→ **Description of the task**: Among the records below, find each line bearing the word "giúp" and copy it.

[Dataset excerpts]
++++++++++++++++++++
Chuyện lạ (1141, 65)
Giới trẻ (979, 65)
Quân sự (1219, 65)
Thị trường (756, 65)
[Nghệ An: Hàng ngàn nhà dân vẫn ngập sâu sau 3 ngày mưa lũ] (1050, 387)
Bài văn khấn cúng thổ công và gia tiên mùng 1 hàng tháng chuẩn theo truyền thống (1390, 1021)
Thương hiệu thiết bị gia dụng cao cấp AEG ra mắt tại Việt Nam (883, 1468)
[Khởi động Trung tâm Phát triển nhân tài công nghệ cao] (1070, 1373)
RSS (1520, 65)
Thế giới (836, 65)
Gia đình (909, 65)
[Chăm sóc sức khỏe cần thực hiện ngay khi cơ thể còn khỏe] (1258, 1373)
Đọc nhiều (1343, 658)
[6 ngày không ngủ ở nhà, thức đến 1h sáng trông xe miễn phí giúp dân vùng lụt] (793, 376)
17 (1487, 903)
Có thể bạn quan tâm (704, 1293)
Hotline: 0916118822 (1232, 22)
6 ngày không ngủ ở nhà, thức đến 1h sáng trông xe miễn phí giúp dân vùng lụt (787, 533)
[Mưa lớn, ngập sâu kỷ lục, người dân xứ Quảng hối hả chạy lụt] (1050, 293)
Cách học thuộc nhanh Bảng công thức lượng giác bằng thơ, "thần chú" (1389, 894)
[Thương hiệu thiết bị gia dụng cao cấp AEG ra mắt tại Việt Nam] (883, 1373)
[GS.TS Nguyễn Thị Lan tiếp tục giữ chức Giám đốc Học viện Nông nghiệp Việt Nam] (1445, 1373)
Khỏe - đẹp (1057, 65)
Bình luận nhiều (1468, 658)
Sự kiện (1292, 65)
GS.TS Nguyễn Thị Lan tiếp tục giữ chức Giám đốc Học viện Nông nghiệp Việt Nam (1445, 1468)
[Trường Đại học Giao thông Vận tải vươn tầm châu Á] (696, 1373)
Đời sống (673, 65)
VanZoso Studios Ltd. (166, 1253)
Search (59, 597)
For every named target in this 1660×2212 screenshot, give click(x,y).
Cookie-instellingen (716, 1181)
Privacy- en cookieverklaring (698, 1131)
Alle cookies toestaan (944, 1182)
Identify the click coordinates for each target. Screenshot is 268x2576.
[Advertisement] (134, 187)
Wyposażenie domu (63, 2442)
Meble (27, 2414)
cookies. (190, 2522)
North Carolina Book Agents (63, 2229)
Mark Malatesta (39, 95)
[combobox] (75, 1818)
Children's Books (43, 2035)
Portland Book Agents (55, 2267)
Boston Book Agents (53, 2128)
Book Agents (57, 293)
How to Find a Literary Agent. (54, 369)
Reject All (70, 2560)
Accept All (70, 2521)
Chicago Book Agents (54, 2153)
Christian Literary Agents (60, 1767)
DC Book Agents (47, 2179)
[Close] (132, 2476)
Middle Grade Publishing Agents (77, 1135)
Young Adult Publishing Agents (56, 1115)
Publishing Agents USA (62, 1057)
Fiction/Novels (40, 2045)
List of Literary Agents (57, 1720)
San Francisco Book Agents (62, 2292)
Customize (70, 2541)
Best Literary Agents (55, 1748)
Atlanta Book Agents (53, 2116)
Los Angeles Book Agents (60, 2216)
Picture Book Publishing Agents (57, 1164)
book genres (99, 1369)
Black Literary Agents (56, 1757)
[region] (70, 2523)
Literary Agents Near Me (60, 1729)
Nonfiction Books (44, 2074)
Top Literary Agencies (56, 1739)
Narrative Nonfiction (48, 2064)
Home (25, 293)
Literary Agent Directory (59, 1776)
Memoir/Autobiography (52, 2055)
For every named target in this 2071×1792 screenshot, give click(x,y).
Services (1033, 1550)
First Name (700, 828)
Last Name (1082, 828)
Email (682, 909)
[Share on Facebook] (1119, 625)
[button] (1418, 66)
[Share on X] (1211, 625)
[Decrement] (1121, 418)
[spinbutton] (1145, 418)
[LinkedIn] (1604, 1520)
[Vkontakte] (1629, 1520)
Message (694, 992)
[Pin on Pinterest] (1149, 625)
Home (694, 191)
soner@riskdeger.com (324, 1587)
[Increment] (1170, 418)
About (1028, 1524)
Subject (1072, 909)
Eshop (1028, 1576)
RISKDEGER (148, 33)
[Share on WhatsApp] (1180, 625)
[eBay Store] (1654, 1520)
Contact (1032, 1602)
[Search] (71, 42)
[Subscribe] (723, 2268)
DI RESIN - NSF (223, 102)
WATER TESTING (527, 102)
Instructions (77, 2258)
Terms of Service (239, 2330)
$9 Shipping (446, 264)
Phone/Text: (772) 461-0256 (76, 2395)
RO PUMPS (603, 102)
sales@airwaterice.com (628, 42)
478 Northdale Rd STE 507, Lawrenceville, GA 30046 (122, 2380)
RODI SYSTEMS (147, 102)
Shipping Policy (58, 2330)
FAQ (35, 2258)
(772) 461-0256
++++++++++++++++++++
→ **Completed task**:
[6 ngày không ngủ ở nhà, thức đến 1h sáng trông xe miễn phí giúp dân vùng lụt] (793, 376)
6 ngày không ngủ ở nhà, thức đến 1h sáng trông xe miễn phí giúp dân vùng lụt (787, 533)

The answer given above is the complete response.